Terminology is terminology, but calling one's own archiving of one's own
papers "self-archiving" sure sounds like calling a spade a spade...

Besides, the Open Archives Initiative (OAI http://www.
openarchives.org) has informed me in no uncertain terms that I should
NOT characterize self-archiving as open-archiving or vice versa. The
OAI is a much broader initiative than the self-archiving initiative.

OAI is dedicated to providing shared interoperability standards for the
entire on-line digital literature, whether self-archived or not,
whether for-free or for-fee, whether journal, book or other, whether
full-text or not, whether centralized or distributed.

It is true that the OAI was originally proposed as the "UPS" (Universal
Preprint Service), which was indeed a form of self-archiving (though a
limited form, focussing on the unrefereed preprint rather than on both
the unrefereed preprint and the refereed postprint, as self-archiving
does). But "UPS" was quickly dropped and the OAI has since vastly
outgrown those limited original objectives.

> In my opinion, institution-based archives are,
> o in physics, all but superceded by the arXiv,

On-Line archives (apart from the Physics arXiv) are all but non-existent.

The hope is that institution-based, distributed self-archiving (perhaps
with the newfound help of the http://www.eprints.org archive-creating
software) will now remedy this.

And, as I said above, even in Physics, self-archiving is still growing
too slowly to free the Physics literature in less than a decade. It
seems to me that the central self-archiving model, admirable and
welcome though it is, can use all the help it can get.

> o in mathematics, a politically appealing distraction, and

I have no idea why you mention politics. The only "appeal" is to
researchers, that they should free their refereed research from their
obsolete access- and impact-barriers by self-archiving it, now. I have
no "political" preference for their doing it the central way or the
distributed way: We should all just go ahead and DO it!

I used to lean towards central self-archiving myself, seeing no reason
why it should not all be subsumed under arXiv; but that just isn't
happening, and the clock is ticking; so it's time to add more powerful
and general means of self-archiving.

Besides, the whole point of OAI-compliance and interoperability is that
it should no longer MATTER which way you self-archive: centrally or
institutionally. It's all harvestable into the same global virtual
archive anyway, thanks to the OAI protocol.

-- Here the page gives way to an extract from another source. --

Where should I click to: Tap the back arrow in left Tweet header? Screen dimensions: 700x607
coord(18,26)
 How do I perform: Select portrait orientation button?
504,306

Unless one's "political" objective becomes, publisher-like, to protect
one's own proprietary (centralized?) turf instead of to free the
research literature...

> o in computer science and economics, the inadequate status quo.

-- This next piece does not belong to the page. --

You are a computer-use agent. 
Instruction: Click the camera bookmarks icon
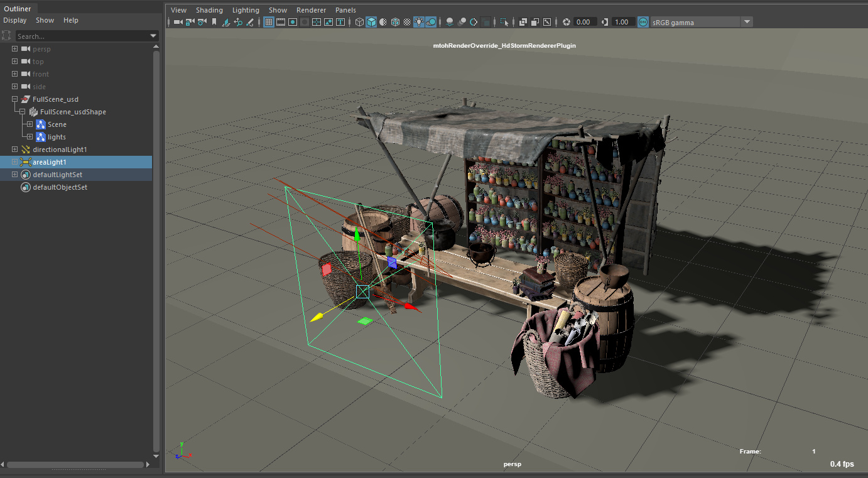214,22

I have no idea what you mean by the above.

> As I said before, I know that NCSTRL and RePEc, which are the efforts
> in computer science and economics to make institutional archives
> interoperable, are important major projects.  I don't mean to slight
> them.  But they are not a panacea and they do not match the arXiv.

Nobody is trying to "match" anything. We are trying to free the research
literature, as quickly and as effectively as possible.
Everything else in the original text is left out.